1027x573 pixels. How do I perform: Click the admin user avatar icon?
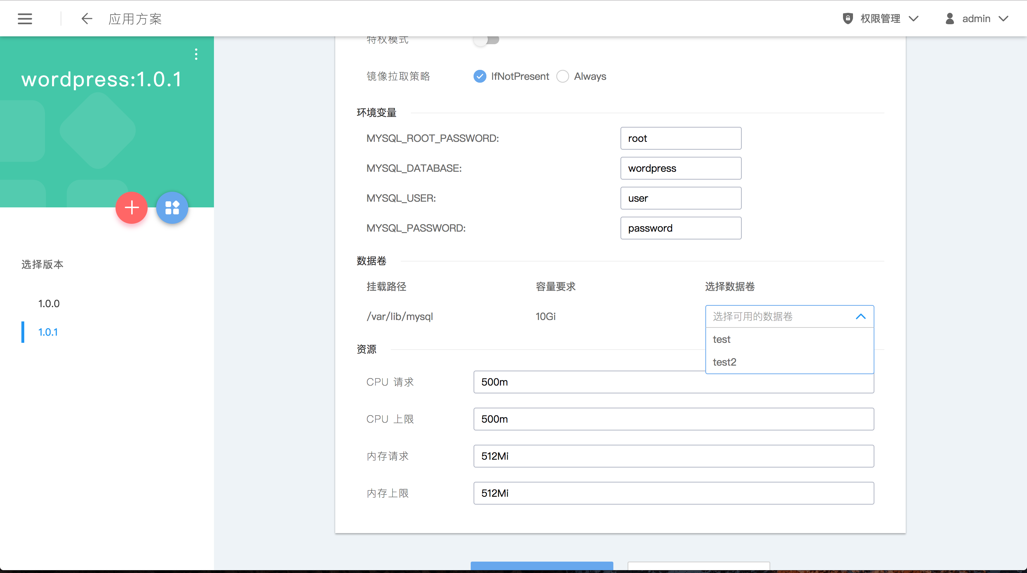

**********

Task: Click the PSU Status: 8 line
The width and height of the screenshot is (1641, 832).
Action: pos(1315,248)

**********

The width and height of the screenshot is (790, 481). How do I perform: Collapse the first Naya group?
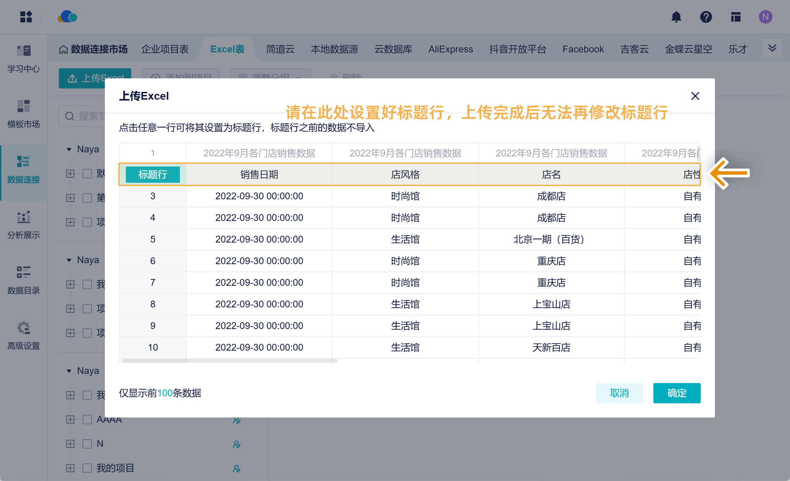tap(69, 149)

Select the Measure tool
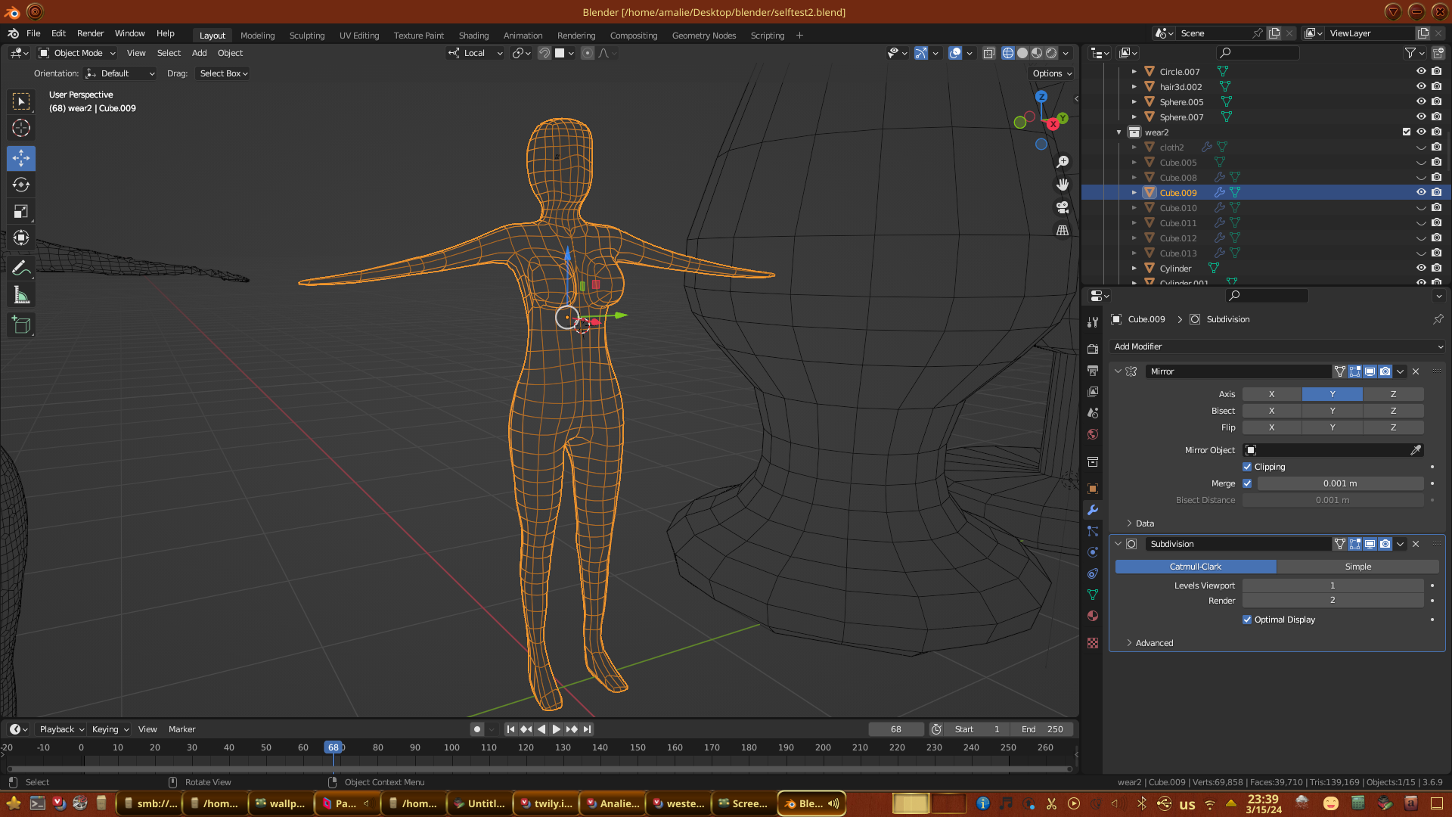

**********

■ Exercise
From the line holding "The width and height of the screenshot is (790, 481)." to the line holding "Select the Measure tool", both included, retype the entries above exactly and drop the pictures.

■ Answer to this task
The width and height of the screenshot is (790, 481). How do I perform: Collapse the first Naya group?
tap(69, 149)

Select the Measure tool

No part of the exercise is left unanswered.